(Reuters) - UK Mail Group Plc (>> UK Mail Group PLC) warned that its full-year profit would be materially below market expectations, as its move to a new automated hub in Ryton near Coventry had led to a greater-than-expected customer churn and loss of parcel volume.

Shares in the company, which provides mail, parcels and logistic services, fell as much as 22.6 percent and were on track for their largest one-day drop in more than 14 and a half years.

The stock was one of the top percentage losers on the London Stock Exchange on Friday.

UK Mail said it expected pretax profit before one-off exceptional items to be in the range of 10 million pounds to 12 million pounds for the year ending March 31.

It had reported a comparable profit of 21 million pounds in the last fiscal year.

European postal firms are having to slash costs and invest in new technology and services as they try to stay ahead of new entrants in the lucrative parcel delivery market such as U.S. online retailer Amazon.com (>> Amazon.com, Inc.).

UK Mail's move to a fully automated hub is expected to help it cut costs by reducing manual labour and allowing more parcels to be packaged in the same delivery van.

The company, which had earlier warned that results would be more weighted towards the second half, said the negative impact from the transition would also be felt in the first half of the next fiscal year.

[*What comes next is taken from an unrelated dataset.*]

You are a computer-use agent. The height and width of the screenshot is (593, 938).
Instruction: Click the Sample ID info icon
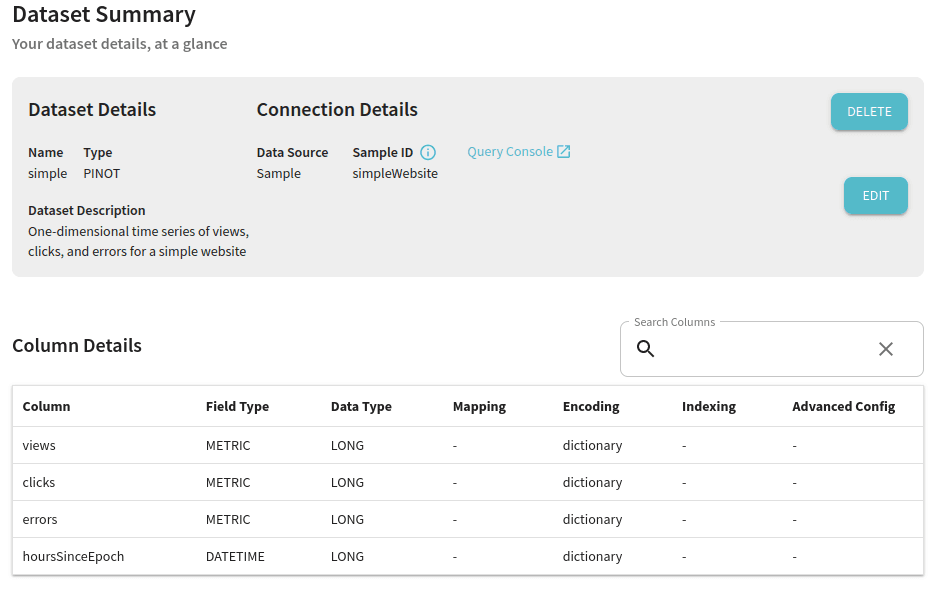click(428, 153)
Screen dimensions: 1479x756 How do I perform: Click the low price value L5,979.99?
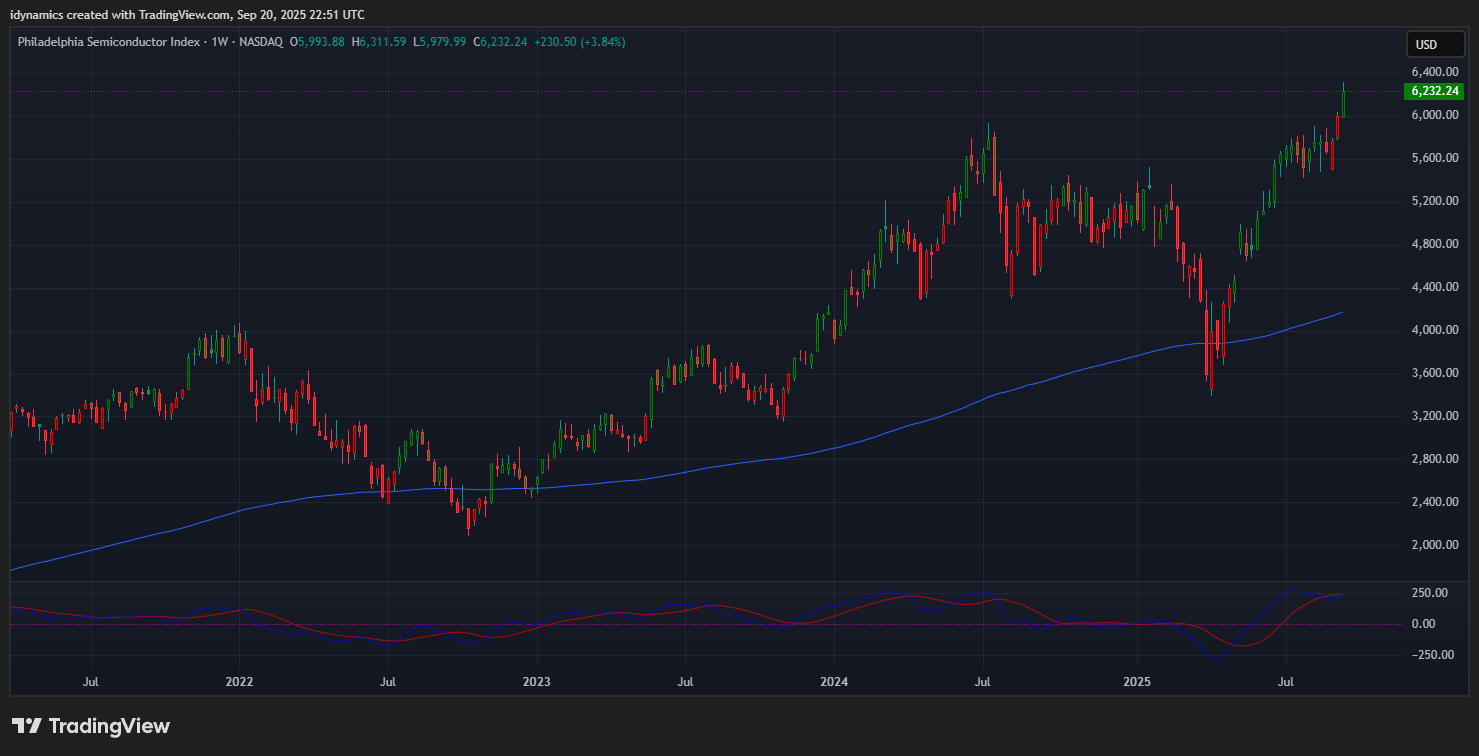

Brokerage Investec said costs rose as the volume of parcels not compatible with automation was greater than expected so that more were being sorted by hand and asset utilisation was lower.

The brokerage cut its target price by 9 percent to 485 pence and downgraded the stock to "add" from "buy".

Shares in UK Mail, a competitor to larger postal and parcel services provider Royal Mail Plc (>> Royal Mail PLC), were down 13 percent at 410 pence at 0740 GMT (0840 BST).

(Reporting by Esha Vaish in Bengaluru; Editing by Anupama Dwivedi)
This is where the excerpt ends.